§ **REQUEST**
Rewrite the entries below, changing "At what coordinates should I click" to "Where should I click" wherever it occurs and leaving everything else unchanged.

§ **MATERIAL SHOWN**
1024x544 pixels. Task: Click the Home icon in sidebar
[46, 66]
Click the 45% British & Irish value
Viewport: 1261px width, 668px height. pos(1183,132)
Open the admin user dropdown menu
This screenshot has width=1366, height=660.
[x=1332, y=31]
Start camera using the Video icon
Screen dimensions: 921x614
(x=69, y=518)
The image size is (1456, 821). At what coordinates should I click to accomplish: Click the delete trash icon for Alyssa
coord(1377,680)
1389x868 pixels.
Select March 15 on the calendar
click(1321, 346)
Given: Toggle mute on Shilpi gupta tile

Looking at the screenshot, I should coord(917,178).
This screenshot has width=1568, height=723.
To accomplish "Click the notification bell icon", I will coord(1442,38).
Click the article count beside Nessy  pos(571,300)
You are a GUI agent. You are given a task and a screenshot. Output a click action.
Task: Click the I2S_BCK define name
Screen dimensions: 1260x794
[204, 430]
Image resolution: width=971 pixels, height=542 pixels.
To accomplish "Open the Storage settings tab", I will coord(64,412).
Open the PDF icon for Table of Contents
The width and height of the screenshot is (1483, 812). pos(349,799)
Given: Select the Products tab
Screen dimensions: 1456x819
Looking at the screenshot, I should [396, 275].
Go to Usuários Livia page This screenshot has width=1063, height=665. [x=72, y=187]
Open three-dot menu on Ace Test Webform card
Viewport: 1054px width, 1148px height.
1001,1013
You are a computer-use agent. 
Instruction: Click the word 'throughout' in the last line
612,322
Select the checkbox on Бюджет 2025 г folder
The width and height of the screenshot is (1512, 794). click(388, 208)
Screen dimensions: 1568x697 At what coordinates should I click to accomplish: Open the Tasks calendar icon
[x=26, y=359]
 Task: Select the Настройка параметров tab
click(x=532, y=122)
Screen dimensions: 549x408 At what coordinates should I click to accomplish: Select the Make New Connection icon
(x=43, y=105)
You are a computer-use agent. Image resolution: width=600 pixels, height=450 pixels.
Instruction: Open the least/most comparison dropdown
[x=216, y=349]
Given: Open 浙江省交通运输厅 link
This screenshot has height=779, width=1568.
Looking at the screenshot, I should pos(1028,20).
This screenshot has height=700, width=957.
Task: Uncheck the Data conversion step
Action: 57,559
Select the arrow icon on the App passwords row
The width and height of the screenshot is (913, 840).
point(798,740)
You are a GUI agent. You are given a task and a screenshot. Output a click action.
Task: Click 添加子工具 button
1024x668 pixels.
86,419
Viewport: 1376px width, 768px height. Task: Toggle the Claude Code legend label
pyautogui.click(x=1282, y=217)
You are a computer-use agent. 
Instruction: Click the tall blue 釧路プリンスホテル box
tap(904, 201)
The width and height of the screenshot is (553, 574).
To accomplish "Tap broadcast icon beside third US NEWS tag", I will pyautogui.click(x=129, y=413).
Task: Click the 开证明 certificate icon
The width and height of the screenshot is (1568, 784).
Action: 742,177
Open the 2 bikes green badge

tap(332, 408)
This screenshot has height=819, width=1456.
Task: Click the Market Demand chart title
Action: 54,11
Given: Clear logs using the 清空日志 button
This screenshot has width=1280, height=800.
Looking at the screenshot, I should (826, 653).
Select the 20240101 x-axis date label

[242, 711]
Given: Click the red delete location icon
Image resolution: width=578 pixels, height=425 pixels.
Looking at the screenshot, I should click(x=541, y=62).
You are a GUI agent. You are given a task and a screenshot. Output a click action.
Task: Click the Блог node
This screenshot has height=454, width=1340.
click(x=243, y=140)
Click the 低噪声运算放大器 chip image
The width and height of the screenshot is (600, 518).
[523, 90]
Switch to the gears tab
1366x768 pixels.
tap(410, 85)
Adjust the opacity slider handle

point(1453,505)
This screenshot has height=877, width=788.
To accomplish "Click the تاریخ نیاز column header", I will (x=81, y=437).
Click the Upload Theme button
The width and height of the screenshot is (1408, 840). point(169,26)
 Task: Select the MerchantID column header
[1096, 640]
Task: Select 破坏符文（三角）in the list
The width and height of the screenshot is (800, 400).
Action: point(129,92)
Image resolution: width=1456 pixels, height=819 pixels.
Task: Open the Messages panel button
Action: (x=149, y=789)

§ **WRITTEN SOLUTION**
1024x544 pixels. Task: Click the Home icon in sidebar
[46, 66]
Click the 45% British & Irish value
Viewport: 1261px width, 668px height. pos(1183,132)
Open the admin user dropdown menu
This screenshot has width=1366, height=660.
[x=1332, y=31]
Start camera using the Video icon
Screen dimensions: 921x614
(x=69, y=518)
The image size is (1456, 821). Where should I click to accomplish: Click the delete trash icon for Alyssa
coord(1377,680)
1389x868 pixels.
Select March 15 on the calendar
click(1321, 346)
Given: Toggle mute on Shilpi gupta tile

Looking at the screenshot, I should coord(917,178).
This screenshot has width=1568, height=723.
To accomplish "Click the notification bell icon", I will coord(1442,38).
Click the article count beside Nessy  pos(571,300)
You are a GUI agent. You are given a task and a screenshot. Output a click action.
Task: Click the I2S_BCK define name
Screen dimensions: 1260x794
[204, 430]
Image resolution: width=971 pixels, height=542 pixels.
To accomplish "Open the Storage settings tab", I will coord(64,412).
Open the PDF icon for Table of Contents
The width and height of the screenshot is (1483, 812). pos(349,799)
Given: Select the Products tab
Screen dimensions: 1456x819
Looking at the screenshot, I should [396, 275].
Go to Usuários Livia page This screenshot has width=1063, height=665. [x=72, y=187]
Open three-dot menu on Ace Test Webform card
Viewport: 1054px width, 1148px height.
1001,1013
You are a computer-use agent. 
Instruction: Click the word 'throughout' in the last line
612,322
Select the checkbox on Бюджет 2025 г folder
The width and height of the screenshot is (1512, 794). click(388, 208)
Screen dimensions: 1568x697 Where should I click to accomplish: Open the Tasks calendar icon
[x=26, y=359]
 Task: Select the Настройка параметров tab
click(x=532, y=122)
Screen dimensions: 549x408 Where should I click to accomplish: Select the Make New Connection icon
(x=43, y=105)
You are a computer-use agent. Image resolution: width=600 pixels, height=450 pixels.
Instruction: Open the least/most comparison dropdown
[x=216, y=349]
Given: Open 浙江省交通运输厅 link
This screenshot has height=779, width=1568.
Looking at the screenshot, I should pos(1028,20).
This screenshot has height=700, width=957.
Task: Uncheck the Data conversion step
Action: 57,559
Select the arrow icon on the App passwords row
The width and height of the screenshot is (913, 840).
point(798,740)
You are a GUI agent. You are given a task and a screenshot. Output a click action.
Task: Click 添加子工具 button
1024x668 pixels.
86,419
Viewport: 1376px width, 768px height. Task: Toggle the Claude Code legend label
pyautogui.click(x=1282, y=217)
You are a computer-use agent. 
Instruction: Click the tall blue 釧路プリンスホテル box
tap(904, 201)
The width and height of the screenshot is (553, 574).
To accomplish "Tap broadcast icon beside third US NEWS tag", I will pyautogui.click(x=129, y=413).
Task: Click the 开证明 certificate icon
The width and height of the screenshot is (1568, 784).
Action: 742,177
Open the 2 bikes green badge

tap(332, 408)
This screenshot has height=819, width=1456.
Task: Click the Market Demand chart title
Action: 54,11
Given: Clear logs using the 清空日志 button
This screenshot has width=1280, height=800.
Looking at the screenshot, I should (826, 653).
Select the 20240101 x-axis date label

[242, 711]
Given: Click the red delete location icon
Image resolution: width=578 pixels, height=425 pixels.
Looking at the screenshot, I should click(x=541, y=62).
You are a GUI agent. You are given a task and a screenshot. Output a click action.
Task: Click the Блог node
This screenshot has height=454, width=1340.
click(x=243, y=140)
Click the 低噪声运算放大器 chip image
The width and height of the screenshot is (600, 518).
[523, 90]
Switch to the gears tab
1366x768 pixels.
tap(410, 85)
Adjust the opacity slider handle

point(1453,505)
This screenshot has height=877, width=788.
To accomplish "Click the تاریخ نیاز column header", I will (x=81, y=437).
Click the Upload Theme button
The width and height of the screenshot is (1408, 840). point(169,26)
 Task: Select the MerchantID column header
[1096, 640]
Task: Select 破坏符文（三角）in the list
The width and height of the screenshot is (800, 400).
Action: point(129,92)
Image resolution: width=1456 pixels, height=819 pixels.
Task: Open the Messages panel button
Action: (x=149, y=789)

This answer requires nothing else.